◆ **PASSAGE TO READ**
────────
On Wed, 09 Apr 2003, Yang Shouxun wrote:
> My training data contain statistical values for word combinations (or
> collocations) extracted from a corpus. The number is indeed very large.

Funny, I am currently also applying my tool to NLP (natural language
processing): because of the isomorphism between context-free grammars and
algebraic datatyes, it is possible to learn propositions about derivation
trees (or even more general: learn non-recursive functions). The problem
there is rather the size of CFG extracted from a large, annotated
corpus for German (many, many thousands of productions), which really
looks messy.

> I've learned this style in Scheme. Yet I feel paralyzed when trying to write 
> in it to build trees. The type declaration may make my point clearer.
> --8<--
> type  dtree = Dnode of dnode | Dtree of (dnode * int * dtree list)
> --8<--
> The problems are that unless the next call returns, the tree is not complete 
> yet and it may have several calls on itself.

But that's what the closure is for: it abstracts away the subtree that
still needs to be computed.

> I'm running Debian unstale. I checked just now on my laptop and "ulimit -s" 
> reurned "unlimited". I suppose the desktop that actually ran the program was 
> similarly configured.

Given that you already run into problems for comparatively small sizes,
I suppose that you are using the byte-code interpreter? Its builtin
stack space is 256KB, i.e. 64K-words.
────────
[Dataset entries]
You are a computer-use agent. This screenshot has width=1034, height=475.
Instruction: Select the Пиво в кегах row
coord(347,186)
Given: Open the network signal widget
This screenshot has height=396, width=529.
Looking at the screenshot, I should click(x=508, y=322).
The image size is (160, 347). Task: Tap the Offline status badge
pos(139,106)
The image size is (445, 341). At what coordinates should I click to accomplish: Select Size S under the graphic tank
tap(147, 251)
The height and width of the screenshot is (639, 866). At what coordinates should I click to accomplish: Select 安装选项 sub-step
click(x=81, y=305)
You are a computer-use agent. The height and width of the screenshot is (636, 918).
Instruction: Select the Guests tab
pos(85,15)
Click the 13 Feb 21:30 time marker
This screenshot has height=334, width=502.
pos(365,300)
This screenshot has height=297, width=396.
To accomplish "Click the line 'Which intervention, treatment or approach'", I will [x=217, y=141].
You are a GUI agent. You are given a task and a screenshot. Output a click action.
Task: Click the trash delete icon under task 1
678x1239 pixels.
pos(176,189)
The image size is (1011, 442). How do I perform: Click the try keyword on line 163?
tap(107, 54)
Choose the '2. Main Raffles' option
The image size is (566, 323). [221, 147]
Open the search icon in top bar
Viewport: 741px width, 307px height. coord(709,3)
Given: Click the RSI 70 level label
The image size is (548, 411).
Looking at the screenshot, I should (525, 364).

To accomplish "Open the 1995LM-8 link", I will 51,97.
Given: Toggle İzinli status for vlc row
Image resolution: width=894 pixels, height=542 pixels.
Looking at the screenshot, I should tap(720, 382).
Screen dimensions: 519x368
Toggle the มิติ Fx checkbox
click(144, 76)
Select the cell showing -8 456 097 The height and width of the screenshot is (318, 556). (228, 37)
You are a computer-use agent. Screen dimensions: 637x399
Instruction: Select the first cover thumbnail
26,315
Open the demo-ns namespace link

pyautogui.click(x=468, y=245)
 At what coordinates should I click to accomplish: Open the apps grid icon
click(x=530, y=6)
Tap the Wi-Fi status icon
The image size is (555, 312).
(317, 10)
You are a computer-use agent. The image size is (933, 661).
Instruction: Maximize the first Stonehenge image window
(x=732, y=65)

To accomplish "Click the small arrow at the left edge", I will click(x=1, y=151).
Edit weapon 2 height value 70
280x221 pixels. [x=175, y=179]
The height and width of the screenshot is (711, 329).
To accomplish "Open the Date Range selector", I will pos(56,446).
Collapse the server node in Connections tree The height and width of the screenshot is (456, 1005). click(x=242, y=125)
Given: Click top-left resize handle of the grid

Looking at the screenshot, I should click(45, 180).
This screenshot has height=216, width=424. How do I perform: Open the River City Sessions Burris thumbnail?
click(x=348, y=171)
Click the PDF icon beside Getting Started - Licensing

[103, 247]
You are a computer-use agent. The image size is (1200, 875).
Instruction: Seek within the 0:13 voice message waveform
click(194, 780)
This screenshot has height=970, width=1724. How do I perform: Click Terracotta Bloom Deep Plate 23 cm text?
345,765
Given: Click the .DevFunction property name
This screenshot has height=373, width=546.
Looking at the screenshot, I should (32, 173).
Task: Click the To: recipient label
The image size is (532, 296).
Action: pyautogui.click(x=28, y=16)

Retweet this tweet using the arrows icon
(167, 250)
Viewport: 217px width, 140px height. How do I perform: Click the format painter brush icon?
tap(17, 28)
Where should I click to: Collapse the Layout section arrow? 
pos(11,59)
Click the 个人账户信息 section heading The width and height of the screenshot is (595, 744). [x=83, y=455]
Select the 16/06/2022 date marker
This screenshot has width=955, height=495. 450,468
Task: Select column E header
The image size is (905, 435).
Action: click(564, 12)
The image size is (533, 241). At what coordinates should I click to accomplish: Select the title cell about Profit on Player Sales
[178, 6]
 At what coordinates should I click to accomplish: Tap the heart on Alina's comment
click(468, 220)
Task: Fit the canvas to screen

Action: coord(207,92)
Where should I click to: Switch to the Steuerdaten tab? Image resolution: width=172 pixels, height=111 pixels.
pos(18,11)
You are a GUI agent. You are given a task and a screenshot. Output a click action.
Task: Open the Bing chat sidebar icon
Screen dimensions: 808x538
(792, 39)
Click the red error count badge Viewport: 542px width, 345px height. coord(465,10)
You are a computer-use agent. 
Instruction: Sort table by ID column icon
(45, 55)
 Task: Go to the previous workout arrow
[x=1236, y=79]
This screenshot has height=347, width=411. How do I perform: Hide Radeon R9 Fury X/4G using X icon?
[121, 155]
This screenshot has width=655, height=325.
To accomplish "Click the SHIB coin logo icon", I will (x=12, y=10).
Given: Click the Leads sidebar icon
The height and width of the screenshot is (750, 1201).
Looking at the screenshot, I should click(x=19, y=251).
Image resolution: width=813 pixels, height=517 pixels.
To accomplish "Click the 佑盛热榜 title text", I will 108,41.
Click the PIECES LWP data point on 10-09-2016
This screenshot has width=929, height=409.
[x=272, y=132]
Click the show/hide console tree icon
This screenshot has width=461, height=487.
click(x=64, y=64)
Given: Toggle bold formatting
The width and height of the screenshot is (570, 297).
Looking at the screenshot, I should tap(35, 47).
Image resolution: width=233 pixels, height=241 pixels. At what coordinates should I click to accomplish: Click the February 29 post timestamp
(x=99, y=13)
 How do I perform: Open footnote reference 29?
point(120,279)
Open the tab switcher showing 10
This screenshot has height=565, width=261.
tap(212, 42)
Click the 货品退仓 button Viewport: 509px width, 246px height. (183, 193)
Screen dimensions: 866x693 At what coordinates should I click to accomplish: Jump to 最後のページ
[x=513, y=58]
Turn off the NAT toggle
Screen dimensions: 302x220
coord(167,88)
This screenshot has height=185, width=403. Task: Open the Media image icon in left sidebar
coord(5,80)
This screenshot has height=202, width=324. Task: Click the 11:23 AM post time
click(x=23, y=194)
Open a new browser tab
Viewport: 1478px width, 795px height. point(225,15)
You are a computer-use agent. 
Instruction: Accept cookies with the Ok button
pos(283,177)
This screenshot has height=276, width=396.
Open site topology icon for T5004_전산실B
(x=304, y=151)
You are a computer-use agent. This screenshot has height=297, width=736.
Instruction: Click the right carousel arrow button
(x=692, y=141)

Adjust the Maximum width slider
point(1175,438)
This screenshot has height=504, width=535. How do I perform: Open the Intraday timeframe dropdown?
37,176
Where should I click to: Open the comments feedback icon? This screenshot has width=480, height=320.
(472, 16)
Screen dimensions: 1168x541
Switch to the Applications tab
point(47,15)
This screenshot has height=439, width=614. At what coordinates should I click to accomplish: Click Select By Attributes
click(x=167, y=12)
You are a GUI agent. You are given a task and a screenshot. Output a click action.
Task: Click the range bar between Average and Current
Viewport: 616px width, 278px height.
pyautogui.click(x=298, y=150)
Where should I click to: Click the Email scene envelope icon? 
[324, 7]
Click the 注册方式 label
────────
◆ **PROBLEM**
Write a two-sentence summary of the email reply shown above.

◆ **EXPECTED OUTPUT**
The writer of the reply is also applying a tool to natural language processing, where the difficulty is the size of the context-free grammar extracted from a large, annotated German corpus, with many thousands of productions. In answer to Yang Shouxun's trouble building trees that stay incomplete until the next call returns, the reply says a closure abstracts away the subtree still to be computed, and because problems appear at comparatively small sizes, it asks whether the byte-code interpreter, with its builtin 256KB stack, is in use.